## Begin Data lines

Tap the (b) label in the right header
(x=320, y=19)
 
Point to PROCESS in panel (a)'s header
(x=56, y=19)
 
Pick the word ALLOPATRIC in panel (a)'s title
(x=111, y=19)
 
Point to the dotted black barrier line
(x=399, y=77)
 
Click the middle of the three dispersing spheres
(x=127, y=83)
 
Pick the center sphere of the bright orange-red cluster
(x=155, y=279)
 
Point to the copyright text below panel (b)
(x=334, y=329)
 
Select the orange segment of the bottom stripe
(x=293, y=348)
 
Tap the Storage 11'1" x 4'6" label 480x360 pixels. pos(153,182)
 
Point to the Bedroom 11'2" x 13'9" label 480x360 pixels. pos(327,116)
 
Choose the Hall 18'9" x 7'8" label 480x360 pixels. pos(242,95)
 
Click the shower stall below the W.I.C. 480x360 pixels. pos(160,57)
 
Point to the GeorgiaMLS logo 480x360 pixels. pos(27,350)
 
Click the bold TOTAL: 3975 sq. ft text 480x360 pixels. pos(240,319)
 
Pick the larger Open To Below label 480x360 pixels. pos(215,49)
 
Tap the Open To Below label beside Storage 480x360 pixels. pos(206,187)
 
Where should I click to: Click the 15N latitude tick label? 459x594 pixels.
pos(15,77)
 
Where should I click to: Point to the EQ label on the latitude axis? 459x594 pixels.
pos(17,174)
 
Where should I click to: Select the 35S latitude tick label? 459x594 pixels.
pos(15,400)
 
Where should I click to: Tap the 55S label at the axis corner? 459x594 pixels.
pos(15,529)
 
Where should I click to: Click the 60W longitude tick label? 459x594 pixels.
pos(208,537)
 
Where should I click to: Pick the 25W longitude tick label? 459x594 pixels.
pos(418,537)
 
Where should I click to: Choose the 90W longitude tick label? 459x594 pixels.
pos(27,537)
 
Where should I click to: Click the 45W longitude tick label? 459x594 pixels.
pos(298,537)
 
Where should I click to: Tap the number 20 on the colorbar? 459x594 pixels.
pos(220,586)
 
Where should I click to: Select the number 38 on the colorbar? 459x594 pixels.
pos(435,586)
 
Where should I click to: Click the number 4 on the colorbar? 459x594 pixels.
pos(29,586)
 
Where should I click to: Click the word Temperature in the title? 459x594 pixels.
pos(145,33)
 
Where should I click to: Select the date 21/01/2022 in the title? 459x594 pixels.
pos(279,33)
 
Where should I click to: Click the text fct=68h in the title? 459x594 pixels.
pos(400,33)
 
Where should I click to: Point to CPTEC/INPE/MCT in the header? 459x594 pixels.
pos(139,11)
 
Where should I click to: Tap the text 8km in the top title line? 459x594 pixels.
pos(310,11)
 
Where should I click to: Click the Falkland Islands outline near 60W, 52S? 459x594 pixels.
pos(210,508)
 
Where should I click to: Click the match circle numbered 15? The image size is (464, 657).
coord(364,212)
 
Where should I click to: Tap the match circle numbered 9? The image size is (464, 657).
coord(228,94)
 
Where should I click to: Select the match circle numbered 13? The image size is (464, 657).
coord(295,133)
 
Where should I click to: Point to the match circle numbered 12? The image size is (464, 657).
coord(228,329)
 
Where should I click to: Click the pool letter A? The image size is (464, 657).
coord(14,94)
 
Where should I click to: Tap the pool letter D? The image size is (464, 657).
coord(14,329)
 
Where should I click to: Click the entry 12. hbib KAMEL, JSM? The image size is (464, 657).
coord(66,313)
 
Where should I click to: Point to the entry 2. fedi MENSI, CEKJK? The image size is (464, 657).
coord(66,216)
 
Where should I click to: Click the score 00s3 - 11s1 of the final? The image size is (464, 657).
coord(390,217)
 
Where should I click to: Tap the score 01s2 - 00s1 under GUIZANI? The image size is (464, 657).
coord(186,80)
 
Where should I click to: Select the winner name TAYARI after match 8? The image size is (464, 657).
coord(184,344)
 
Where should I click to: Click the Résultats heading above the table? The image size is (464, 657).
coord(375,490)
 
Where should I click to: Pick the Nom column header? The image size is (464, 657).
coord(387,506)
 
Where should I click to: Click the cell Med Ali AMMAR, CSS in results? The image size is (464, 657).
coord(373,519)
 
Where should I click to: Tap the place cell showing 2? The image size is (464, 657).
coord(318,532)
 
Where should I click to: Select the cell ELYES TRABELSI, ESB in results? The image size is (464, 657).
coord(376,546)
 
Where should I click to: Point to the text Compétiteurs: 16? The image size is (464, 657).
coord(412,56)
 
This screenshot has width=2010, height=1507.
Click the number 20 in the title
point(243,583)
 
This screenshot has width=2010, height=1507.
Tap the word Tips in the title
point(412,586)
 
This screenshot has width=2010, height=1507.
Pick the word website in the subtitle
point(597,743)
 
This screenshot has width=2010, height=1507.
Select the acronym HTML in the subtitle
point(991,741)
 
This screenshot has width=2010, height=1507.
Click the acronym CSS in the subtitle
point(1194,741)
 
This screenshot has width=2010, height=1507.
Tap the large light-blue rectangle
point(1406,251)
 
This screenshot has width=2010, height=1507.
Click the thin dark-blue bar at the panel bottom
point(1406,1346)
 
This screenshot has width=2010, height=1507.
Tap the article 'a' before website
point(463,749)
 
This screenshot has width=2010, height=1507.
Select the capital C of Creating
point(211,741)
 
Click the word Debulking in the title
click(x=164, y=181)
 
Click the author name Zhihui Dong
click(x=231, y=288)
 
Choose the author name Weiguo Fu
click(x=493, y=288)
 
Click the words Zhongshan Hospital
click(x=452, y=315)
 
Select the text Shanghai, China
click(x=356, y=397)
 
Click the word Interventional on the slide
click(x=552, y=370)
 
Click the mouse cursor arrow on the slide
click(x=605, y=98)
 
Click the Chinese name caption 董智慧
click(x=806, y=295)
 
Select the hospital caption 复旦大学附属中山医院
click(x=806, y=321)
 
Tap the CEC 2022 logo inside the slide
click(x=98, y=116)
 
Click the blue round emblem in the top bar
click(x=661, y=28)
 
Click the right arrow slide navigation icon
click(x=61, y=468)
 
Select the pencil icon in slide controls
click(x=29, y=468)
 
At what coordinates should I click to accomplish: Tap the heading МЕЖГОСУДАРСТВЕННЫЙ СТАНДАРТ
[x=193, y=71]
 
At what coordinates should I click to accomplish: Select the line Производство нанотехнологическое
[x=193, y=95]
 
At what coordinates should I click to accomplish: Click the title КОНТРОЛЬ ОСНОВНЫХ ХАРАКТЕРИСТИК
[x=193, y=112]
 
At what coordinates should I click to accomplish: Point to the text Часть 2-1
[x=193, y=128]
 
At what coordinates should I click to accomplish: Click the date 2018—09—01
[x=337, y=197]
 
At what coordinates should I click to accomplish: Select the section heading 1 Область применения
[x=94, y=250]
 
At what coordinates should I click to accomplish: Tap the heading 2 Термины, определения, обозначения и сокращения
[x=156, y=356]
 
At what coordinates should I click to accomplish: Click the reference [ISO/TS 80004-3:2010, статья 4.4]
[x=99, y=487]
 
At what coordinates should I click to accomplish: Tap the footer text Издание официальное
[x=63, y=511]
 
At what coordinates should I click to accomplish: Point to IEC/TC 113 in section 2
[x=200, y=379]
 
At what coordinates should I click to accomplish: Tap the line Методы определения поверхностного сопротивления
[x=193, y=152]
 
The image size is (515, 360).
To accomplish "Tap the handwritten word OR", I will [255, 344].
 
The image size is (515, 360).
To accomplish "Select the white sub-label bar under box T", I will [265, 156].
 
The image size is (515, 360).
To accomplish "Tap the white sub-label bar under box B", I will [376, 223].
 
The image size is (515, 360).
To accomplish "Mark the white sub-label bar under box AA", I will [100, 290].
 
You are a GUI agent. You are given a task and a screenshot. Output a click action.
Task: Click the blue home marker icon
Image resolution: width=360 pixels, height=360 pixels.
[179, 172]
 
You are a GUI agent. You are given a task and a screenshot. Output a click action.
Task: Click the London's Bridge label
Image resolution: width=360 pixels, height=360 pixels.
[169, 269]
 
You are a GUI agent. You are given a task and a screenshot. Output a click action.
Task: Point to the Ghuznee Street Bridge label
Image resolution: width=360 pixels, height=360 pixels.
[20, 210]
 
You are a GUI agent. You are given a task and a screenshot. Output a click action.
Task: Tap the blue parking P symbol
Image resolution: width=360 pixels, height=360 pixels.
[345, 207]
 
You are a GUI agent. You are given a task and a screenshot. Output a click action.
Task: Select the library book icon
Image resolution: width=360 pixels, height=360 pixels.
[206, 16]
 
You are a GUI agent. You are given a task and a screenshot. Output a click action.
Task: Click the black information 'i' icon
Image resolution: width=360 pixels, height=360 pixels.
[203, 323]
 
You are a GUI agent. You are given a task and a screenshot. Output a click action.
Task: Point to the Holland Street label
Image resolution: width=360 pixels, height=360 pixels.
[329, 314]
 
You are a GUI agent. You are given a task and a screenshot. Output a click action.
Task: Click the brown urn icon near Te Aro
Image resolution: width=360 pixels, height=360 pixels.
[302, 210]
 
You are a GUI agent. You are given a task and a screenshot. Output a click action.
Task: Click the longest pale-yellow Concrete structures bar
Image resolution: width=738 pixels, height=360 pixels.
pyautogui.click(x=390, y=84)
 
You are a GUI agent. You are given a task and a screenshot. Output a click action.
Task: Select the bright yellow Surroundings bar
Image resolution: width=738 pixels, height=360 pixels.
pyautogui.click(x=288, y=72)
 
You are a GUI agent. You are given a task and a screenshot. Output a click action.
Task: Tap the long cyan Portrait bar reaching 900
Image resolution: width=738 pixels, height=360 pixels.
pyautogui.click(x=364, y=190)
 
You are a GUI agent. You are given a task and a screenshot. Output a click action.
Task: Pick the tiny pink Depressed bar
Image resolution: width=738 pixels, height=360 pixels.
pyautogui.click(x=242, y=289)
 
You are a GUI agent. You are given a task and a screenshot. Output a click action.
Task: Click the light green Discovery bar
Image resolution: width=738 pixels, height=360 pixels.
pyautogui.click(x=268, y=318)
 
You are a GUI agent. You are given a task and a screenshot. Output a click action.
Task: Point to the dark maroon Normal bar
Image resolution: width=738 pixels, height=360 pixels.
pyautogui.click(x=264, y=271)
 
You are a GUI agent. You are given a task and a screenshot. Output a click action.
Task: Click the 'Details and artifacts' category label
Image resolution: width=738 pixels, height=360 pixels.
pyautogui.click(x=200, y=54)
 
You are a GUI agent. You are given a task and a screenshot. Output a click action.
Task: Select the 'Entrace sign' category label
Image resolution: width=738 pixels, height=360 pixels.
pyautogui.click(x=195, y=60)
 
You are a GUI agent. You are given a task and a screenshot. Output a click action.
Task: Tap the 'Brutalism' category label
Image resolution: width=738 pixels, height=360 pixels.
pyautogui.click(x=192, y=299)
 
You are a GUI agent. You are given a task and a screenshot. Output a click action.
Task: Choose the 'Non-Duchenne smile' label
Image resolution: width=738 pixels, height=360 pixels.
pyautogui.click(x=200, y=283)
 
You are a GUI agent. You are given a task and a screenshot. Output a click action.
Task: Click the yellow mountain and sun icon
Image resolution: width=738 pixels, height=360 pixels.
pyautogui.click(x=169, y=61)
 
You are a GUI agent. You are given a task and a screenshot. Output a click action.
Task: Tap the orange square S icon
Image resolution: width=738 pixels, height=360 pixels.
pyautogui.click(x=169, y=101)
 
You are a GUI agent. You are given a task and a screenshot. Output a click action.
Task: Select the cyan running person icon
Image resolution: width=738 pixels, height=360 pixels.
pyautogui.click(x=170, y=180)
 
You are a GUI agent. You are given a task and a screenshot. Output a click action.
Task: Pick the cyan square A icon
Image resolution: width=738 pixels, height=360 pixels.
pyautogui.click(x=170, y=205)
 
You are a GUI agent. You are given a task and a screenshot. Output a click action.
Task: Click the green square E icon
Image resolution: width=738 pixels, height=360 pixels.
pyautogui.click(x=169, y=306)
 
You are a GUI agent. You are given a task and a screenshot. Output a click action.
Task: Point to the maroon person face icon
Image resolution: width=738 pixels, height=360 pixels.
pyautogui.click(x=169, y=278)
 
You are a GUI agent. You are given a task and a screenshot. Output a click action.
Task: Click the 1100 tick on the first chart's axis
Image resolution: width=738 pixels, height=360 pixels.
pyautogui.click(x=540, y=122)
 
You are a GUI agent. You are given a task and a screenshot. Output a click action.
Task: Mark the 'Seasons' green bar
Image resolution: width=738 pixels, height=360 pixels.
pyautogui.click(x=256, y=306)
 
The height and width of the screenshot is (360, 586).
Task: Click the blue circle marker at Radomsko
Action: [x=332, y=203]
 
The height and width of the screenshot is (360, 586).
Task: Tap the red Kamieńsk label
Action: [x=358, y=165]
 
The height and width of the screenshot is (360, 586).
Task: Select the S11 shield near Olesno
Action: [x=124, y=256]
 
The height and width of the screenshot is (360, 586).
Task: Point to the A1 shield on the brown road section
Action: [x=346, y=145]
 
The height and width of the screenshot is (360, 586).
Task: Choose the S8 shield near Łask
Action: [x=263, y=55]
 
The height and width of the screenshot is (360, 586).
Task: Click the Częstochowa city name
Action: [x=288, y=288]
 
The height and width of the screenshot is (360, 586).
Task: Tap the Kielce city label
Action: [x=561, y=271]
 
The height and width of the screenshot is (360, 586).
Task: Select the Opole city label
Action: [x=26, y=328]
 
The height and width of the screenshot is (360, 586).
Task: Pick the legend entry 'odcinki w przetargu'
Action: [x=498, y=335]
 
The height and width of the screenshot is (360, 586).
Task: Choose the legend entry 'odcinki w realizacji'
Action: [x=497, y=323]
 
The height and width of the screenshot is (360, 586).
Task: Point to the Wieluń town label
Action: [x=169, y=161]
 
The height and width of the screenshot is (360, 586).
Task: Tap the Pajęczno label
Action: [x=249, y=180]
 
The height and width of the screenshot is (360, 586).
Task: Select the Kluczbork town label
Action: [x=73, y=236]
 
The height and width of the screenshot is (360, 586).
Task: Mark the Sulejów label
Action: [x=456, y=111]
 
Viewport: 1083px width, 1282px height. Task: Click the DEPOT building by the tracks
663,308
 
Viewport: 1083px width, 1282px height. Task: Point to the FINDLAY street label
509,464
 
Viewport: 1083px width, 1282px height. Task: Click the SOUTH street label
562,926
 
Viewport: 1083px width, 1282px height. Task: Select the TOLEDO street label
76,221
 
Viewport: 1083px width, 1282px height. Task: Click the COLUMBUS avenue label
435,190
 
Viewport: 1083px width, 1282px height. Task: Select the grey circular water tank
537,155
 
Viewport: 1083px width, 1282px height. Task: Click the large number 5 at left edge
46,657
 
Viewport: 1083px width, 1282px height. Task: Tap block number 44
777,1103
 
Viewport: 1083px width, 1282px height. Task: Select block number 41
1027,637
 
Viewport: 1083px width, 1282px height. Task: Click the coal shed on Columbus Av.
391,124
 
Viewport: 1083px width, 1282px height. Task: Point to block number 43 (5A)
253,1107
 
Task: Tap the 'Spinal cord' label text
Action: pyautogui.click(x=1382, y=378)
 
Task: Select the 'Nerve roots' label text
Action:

## End Data lines

> _Task description_
Recast the entries as a numbered list, starting with the first line and going on through the line with "(x=399, y=77)", leaving out any blank lines.

> _Response below_
1. Tap the (b) label in the right header
2. (x=320, y=19)
3. Point to PROCESS in panel (a)'s header
4. (x=56, y=19)
5. Pick the word ALLOPATRIC in panel (a)'s title
6. (x=111, y=19)
7. Point to the dotted black barrier line
8. (x=399, y=77)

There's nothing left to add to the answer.